Don’t Get Too Excited About the First Black Pope Just Yet

Newly appointed cardinal Peter Kodwo Appiah Turkson of Ghana salutes his compatriots after the ordination ceremony celebrated by Pope John Paul II on St Peter square 21 October 2003 at the Vatican. The 30 cardinals appointed today will bring the Consistory to 135 cardinal-electors who will meet in conclave to elect a next Pope after his death.
Will Ghana’s Peter Turkson be the next pope? Nobody knows! Photo: Patrick Herzog/AFP/Getty Images

It took about all of two minutes after Pope Benedict XVI announced his impending resignation today for the speculation about his successor to begin, and so far, overseas bookmakers are picking two black cardinals, Ghana’s Peter Turkson and Nigeria’s Francis Arinze, as the front-runners. Ladbrokes and William Hill have both put Turkson and Arinze in the top two spots, odds-wise, while PaddyPower has them tied in second behind Quebec’s Marc Oullet.

Obviously, the selection of the first black pope, following about 2,000 years of nonblack popes — for comparison, Obama broke a streak of a mere 220 years — would be a momentous occasion for the Catholic Church, and for racial progress in general. But don’t get too excited just yet. The bookmakers don’t really have any idea what they’re talking about.
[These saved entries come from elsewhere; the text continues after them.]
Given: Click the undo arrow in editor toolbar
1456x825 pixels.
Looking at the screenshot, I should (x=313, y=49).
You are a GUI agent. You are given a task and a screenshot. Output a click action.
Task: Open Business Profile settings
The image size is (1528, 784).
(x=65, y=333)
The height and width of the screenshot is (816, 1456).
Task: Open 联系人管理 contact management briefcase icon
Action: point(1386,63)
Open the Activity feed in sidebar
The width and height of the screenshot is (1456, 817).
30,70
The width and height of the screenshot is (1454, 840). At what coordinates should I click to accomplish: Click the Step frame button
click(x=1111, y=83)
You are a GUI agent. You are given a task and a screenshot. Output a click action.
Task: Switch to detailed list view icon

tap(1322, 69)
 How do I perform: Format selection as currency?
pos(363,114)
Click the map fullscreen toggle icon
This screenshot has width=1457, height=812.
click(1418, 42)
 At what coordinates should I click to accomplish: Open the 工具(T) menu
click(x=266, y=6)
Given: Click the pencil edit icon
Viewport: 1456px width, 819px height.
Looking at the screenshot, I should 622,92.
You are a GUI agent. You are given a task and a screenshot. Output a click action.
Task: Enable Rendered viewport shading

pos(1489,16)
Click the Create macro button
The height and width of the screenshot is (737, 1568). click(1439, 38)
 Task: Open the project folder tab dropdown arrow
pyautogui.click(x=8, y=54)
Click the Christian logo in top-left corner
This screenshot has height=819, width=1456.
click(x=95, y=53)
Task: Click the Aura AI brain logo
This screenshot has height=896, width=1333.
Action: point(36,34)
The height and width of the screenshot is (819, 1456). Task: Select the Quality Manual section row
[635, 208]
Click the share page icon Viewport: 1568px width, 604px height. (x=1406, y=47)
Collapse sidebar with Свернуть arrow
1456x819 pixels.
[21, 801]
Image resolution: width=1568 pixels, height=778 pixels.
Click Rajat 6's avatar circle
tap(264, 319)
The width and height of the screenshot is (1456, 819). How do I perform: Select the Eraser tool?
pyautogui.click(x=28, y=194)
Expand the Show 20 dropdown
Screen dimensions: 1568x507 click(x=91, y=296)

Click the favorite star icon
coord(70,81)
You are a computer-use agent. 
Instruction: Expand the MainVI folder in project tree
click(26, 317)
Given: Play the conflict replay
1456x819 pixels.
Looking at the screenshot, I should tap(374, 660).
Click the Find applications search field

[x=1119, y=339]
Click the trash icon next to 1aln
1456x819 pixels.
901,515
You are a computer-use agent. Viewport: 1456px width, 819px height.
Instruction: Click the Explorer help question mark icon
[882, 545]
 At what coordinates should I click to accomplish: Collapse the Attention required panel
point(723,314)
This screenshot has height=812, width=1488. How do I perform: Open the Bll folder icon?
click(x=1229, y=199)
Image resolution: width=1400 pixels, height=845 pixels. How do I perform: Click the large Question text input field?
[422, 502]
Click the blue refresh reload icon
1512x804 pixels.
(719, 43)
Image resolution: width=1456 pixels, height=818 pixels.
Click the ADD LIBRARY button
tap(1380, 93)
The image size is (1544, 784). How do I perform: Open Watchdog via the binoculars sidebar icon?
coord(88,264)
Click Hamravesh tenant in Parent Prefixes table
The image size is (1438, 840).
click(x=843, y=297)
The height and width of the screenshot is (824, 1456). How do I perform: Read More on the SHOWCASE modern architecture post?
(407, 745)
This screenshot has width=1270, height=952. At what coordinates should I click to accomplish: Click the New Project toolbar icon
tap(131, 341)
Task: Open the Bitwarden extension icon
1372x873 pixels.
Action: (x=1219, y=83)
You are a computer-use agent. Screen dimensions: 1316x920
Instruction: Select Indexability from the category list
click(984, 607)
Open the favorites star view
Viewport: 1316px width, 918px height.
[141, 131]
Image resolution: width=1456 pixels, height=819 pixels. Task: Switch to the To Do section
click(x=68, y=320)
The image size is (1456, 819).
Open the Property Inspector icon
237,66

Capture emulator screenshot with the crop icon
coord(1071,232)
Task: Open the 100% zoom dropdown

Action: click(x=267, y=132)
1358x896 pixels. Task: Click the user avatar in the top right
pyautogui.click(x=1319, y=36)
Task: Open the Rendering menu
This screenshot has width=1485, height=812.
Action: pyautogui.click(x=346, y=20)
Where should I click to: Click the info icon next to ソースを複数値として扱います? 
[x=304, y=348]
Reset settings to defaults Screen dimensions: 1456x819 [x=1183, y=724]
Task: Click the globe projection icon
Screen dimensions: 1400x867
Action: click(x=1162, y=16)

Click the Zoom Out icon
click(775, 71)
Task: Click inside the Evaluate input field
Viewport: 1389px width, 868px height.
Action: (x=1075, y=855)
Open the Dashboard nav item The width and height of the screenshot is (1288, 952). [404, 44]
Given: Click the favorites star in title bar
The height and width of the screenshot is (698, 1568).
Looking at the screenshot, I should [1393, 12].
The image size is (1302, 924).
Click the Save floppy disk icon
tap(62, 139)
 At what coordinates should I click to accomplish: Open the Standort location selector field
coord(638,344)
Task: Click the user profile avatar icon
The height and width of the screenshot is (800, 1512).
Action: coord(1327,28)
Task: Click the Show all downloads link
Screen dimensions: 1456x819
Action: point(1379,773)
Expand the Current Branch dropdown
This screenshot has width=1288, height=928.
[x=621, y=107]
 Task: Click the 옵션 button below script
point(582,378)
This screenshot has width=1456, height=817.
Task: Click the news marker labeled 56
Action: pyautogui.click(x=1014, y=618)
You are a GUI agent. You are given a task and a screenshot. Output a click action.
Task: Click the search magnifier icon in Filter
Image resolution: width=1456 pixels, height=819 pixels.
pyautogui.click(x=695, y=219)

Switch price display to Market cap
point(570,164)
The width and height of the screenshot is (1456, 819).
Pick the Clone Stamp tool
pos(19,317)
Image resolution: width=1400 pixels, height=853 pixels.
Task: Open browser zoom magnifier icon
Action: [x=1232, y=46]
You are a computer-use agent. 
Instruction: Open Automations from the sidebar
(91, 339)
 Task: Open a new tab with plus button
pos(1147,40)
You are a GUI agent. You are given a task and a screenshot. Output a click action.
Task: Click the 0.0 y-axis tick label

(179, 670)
If the name Arinze sounds familiar, it’s because he was also a top pope prospect during the last papal vacancy, in 2005. Along with Italy’s Dionigi Tettamanzi, Arinze had the best odds of becoming the next pope according to PaddyPower. Experts at the time pointed out that Africa was Catholicism’s fastest-growing region, that the reign of the Polish John Paul II — the first non-Italian pope since 1523 — had set a precedent for geographic diversity, and that Arinze had the relevant experience of being the Vatican’s liaison to the Muslim world for nearly two decades as the president of the Pontifical Council for Interreligious Dialogue. And yet, when the white smoke appeared fifteen days later, it was Germany’s Cardinal Ratzinger who had been elected pope. PaddyPower’s initial odds had placed Ratzinger in fifth.

The rationale for electing a black pope in 2005 is as valid today as it was eight years ago. And hey, it could certainly happen. But there’s also a compelling argument for electing, say, a Latin American pope or a South Asian pope. And don’t count out Europe just yet. “I would be surprised, but not shocked, to see a non-European,” historian and Vatican expert Christopher Bellitto tells Daily Intelligencer. “I wonder if they want one more European and then they’ll make the jump.”